◆ TEXT EXTRACT:

....................

# Battery master



## chrisdougie (Apr 1, 2009)

Product Information 
Automatic engine battery charging system
Works even without mains hook-up! 

Hi has anyone used one of these and are they any good and how easy are they to fit DIY or better done by a pro :?: 


Sold by leisure tech 



Christine & Dougie


----------



## worzel (Apr 12, 2007)

*Battrey Master*

Hi Christine and Dougie,

Yes the Battery Master is very good bit of kit, and only 3 wires to connect, when off hook up it works well with solar panel.

Vanbitz at Taunton will fit it for you or they will supply only.

Mike (In a very wet Devon)


----------



## hogan (Oct 31, 2006)

Very good fit and forget unit.
Vanbitz fitted mine but easy to fit yourself

Barrie (In a very hot Spain)


----------



## mr2 (Feb 26, 2009)

*Battery Master*

Concur with previous comments. I have had one managing 2x leisure and one engine batteries with a solar panel for almost 3 years and had no problems with low battery power.


----------



## joedenise (Jul 20, 2007)

Before it will charge you need a power source i.e solar panel

joe


----------



## Zebedee (Oct 3, 2007)

joedenise said:


> Before it will charge you need a power source i.e solar panel
> 
> joe


Not entirely true Joe, though I know what you mean. 

Mine is used primarily to help ensure that the vehicle battery doesn't go flat.

I don't remember the exact figures, but if the vehicle battery falls a little below the charge level of the habitation battery, the Battery Master will trickle some charge from the hab to the vehicle. This uses the hab battery as a sort of backup to help maintain the vehicle battery in a good state of charge, so you don't get stuck when you want to start the engine.

Hope this helps

Dave


----------



## joedenise (Jul 20, 2007)

thanks dave i didnt realise that.

but whilst off hook up wild camping the leisure batteries would probably go below the vehicle battery first.

joe


----------



## Touchwood_RV (May 1, 2005)

Hi Tentless,

Concur with all the above, very easy to fit, worth every penny, have fitted one on current RV, first thing I did when we took delivery, had one on the previous (actually the same one I took it off when I swapped units!) would not be without it. Yes the RV has four massive house batteries, so they trickle the chassis battery when in storage and we are ready to go. When the batteries are of equal charge or the house batteries are below the level of the chassis batteries the unit just sits there and does nothing. When on mains or lots of solar input the unit only steals a very small amount to trickle the chassis batteries and does not starve the house batteries as a result.

Hope that helps


----------

....................

◆ PROVIDED DATA:

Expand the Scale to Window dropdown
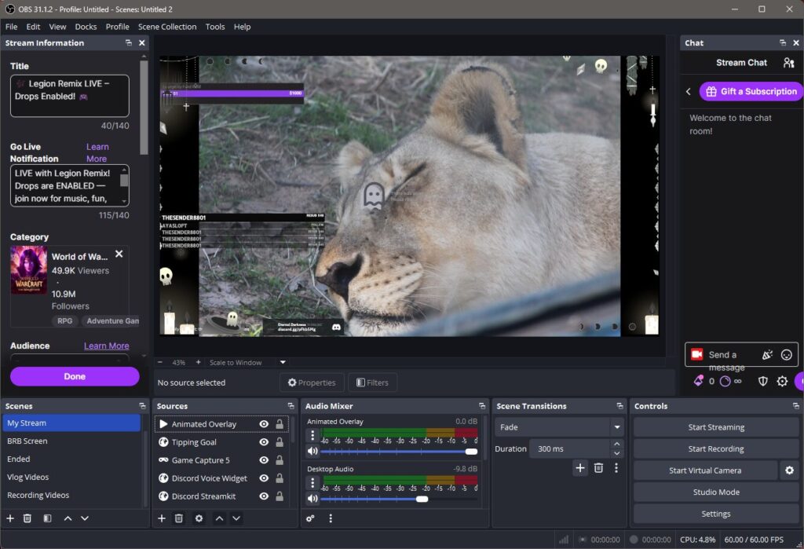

....................

◆ DIRECTION: Reproduce word for word the stretch of the Battery Master thread from "Yes the Battery" through "(Oct 31, 2006)".

◆ SOLUTION FOR THIS PROBLEM:
Yes the Battery Master is very good bit of kit, and only 3 wires to connect, when off hook up it works well with solar panel.

Vanbitz at Taunton will fit it for you or they will supply only.

Mike (In a very wet Devon)


----------



## hogan (Oct 31, 2006)